Penn Square Mall is a two-story, 1083937 sqft regional shopping mall in Oklahoma City, Oklahoma, United States. It is located at the intersection of Pennsylvania Avenue and NW Expressway, near Interstate 44. The mall's anchor stores consist of JCPenney, Macy's, AMC Theatres, and two separate Dillard's stores. Simon Property Group, who manages the mall, owns 94.5% of it. In 2018, the mall generated sales of over $700 per square foot.

==History==
The center was originally built as an outdoor shopping center in 1960 and spanned 582000 sqft, with anchors John A. Brown and Montgomery Ward.

High-end Park Avenue junior department store Al Rosenthal's opened a branch at the new center. The two-store chain would be rebranded as Gus Mayer (which by then owned it) in 1969, and in 1974 converted to a branch of Kansas City-based Harzfeld's. It closed ten years later in 1984.

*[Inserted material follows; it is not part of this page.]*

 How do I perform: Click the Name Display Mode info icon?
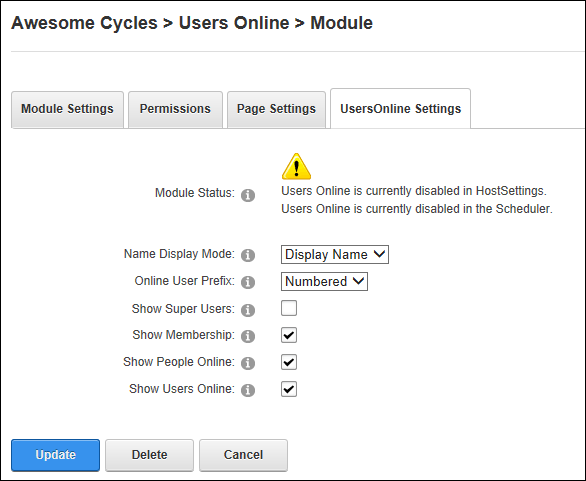[248, 255]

After the opening of regional enclosed malls such as Quail Springs Mall and Crossroads Mall, the center was enclosed in 1982 and renovated in 1988 to include a second level and food court at a cost of $100 million. A multi-story parking structure was added and the mall was further expanded with a new JCPenney in 1995. It was renovated once again five years later in 2000.

Penn Square Mall was the site of Penn Square Bank, which failed on July 5, 1982, with devastating effects on the US banking industry.

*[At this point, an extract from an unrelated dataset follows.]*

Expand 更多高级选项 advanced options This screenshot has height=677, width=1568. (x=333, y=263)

In 2000, a shopping center named Belle Isle Station opened next to Penn Square Mall. It featured several retail stores such as Walmart Supercenter, Old Navy, Linens 'n Things, Babies R Us, Shoe Carnival and Ross Dress for Less. Linens 'n Things went bankrupt in the late 2000s. On September 12, 2013, Nordstrom Rack opened in its place. In March 2018, it was announced that Babies R Us would close permanently after Toys R Us filed for bankruptcy. The year after, it was replaced by REI and Five Below.

John A. Brown was sold to Dillard's in 1984. In 2001, Dillard's expanded its presence following the closure of the Montgomery Ward store by opening a second location in the space that Montgomery Ward vacated. Foley's, part of the mall's 1988 expansion, converted to Macy's in 2006.

On September 19, 2006, The Cheesecake Factory opened outside the mall.

On September 15, 2018, The Container Store opened in the parking lot.

==Tenants==
===Anchor stores===
The following are the current five anchor tenants:
- AMC Theatres - 37657 sqft
- Dillard's East - 132528 sqft
- Dillard's West - 170609 sqft
- JCPenney - 125000 sqft
- Macy's - 160000 sqft

===Retailers===
Over 140 other stores are located inside Penn Square Mall. Shops include Aldo, Apple, Coach, Alo Yoga, Express, Francesca's, J.Crew, J.Jill, L'Occitane, Pandora, Sephora, Tillys, and White House Black Market.